Inside facebook, we are running out of power inside a data center (physical cluster), and we have a need to have a bigger cluster.
We can divide the cluster into multiple clusters - multiple hive instances, multiple mr and multiple dfs. This will put a burden on
the user - he needs to know which cluster to use. It will be very difficult to support joins across tables in different clusters, and
will lead to a lot of duplication of data in the long run. To get around these problems, we are planning to extend hive to span
multiple data centers, and make the existence of multiple clusters transparent for the end users in the long term. Note that, even
today, different partitions/tables can span multiple dfs's, and hive does not enforce any restrictions. Those dfs's can be in different
data centers also. However, a single table/partition can only have a single location. We need to enhance this. We will not be able to
partition our warehouse cluster into multiple disjoint clusters, and therefore some tables/partitions will be present in multiple clusters.

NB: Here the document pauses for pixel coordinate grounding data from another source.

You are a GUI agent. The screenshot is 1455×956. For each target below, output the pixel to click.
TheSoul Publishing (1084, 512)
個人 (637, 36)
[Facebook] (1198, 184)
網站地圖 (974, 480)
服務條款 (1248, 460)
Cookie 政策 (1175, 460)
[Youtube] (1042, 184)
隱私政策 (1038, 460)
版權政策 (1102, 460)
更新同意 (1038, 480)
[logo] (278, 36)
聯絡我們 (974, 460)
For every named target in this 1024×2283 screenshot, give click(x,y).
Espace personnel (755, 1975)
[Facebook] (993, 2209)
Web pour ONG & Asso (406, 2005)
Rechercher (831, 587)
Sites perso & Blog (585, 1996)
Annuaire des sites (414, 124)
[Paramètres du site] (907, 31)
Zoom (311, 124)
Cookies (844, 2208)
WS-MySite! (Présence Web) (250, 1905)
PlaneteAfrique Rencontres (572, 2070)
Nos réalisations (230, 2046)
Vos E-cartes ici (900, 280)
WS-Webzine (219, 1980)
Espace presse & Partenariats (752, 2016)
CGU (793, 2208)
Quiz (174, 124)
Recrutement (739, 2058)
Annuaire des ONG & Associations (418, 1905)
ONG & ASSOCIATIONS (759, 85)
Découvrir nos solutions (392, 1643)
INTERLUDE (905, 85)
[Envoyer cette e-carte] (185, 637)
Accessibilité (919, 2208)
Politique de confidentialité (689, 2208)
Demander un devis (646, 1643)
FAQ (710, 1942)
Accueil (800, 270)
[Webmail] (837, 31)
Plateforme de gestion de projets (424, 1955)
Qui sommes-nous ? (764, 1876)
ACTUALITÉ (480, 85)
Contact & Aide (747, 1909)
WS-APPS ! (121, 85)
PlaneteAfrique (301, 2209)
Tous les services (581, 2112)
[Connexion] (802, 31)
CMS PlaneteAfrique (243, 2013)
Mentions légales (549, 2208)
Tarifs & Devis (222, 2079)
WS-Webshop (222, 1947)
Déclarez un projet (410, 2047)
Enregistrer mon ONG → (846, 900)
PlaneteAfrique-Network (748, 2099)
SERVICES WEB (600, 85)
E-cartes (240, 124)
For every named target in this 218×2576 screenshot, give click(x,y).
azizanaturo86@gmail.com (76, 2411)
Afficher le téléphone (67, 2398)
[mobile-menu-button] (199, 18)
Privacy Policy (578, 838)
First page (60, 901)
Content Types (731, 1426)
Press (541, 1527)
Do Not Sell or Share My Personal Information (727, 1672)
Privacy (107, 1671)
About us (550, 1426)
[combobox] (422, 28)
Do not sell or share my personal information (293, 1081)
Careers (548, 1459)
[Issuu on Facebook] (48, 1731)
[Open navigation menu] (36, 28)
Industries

In order to do so, we need to make some changes in hive, and this document primarily talks about those. The changes should be generic
enough, so that they can be used by others (outside Facebook) also, if they have such a requirement. The following restrictions have
been imposed to simplify the problem:

  • There will be a single hive instance. possibly spanning multiple clusters (both dfs and mr)
  • There will be a single hive metastore to keep track of the table/partition locations across different clusters.
  • A table/partition can exist in more than one cluster. A table will have a single primary cluster, and can have multiple
    secondary clusters.
  • Table/Partition's metadata will be enhanced to support multiple clusters/locations of the table.
  • All the data for a table is available in the primary cluster, but a subset can be available in the secondary cluster.
    However, an object (unpartitioned table/partition) is either fully present or not present at all in the secondary cluster.
    It is not possible to have partial data of a partition in the secondary cluster.
  • The user can only update the table (or its partition) in the primary cluster.
  • The following mapping will be added. Cluster -> JobTracker
  • By default, the user will not specify any cluster for the session, and the behavior will be as follows:
    • The query will be processed in a single cluster, and use the jobtracker for that cluster.
    • If the primary cluster of any output table is different from the query processing cluster, an error is thrown.
      So, a multi-table insert with tables belonging to different primary clusters will always fail.
    • If the input's table primary cluster is different from the query processing cluster, the query will only succeed
      if all the partitions for that input table are also present on the query processing cluster.
    • If an output is specified, the primary cluster for that output will be used.
    • If the output specified is a new table, the output is not used in determining the query processing cluster.
    • If no output is specified (or the output is a new table), and there are multiple inputs for the query, all the input tables
      primary clusters are tried one-by-one, till a valid cluster is found.
  • Few examples will illustrate the scenario better:
  • Say T11, T12, T21, T31 are tables belonging to cluster C1, C1, C2 and C3 respectively, and it has no secondary clusters.
    • The query 'select .. from T11 .. ' will be processed in C1
    • The query 'select .. from T11 join T12 .. ' will be processed in C1
    • The query 'select .. from T21 .. ' will be processed in C2
    • The query 'select .. from T11 join T21 .. ' will fail
    • 'Insert .. T13 select .. from T11 ..' will be processed in C1 and the T13 will be created in C1
    • 'Insert .. T21 select .. from T11 ..' will fail
  • If we change the example slightly:
  • Say T11, T12, T21, T31 are tables belonging to cluster C1, C1, C2 and C3 respectively.
    T11's secondary cluster is C2 (and all the data for T11 is also present in C2).
    • The query 'select .. from T11 .. ' will be processed in C1
    • The query 'select .. from T11 join T12 .. ' will be processed in C1
    • The query 'select .. from T21 .. ' will be processed in C2
    • The query 'select .. from T11 join T21 .. ' will be processed in C2
    • The query 'select .. from T11 join T31 .. ' will fail
    • 'Insert .. T13 select .. from T11 ..' will be processed in C1 and the T13 will be created in C1
    • 'Insert .. T21 select .. from T11 ..' will be processed in C2, and T21 will remain in C2

The same idea can be extended for partitioned tables.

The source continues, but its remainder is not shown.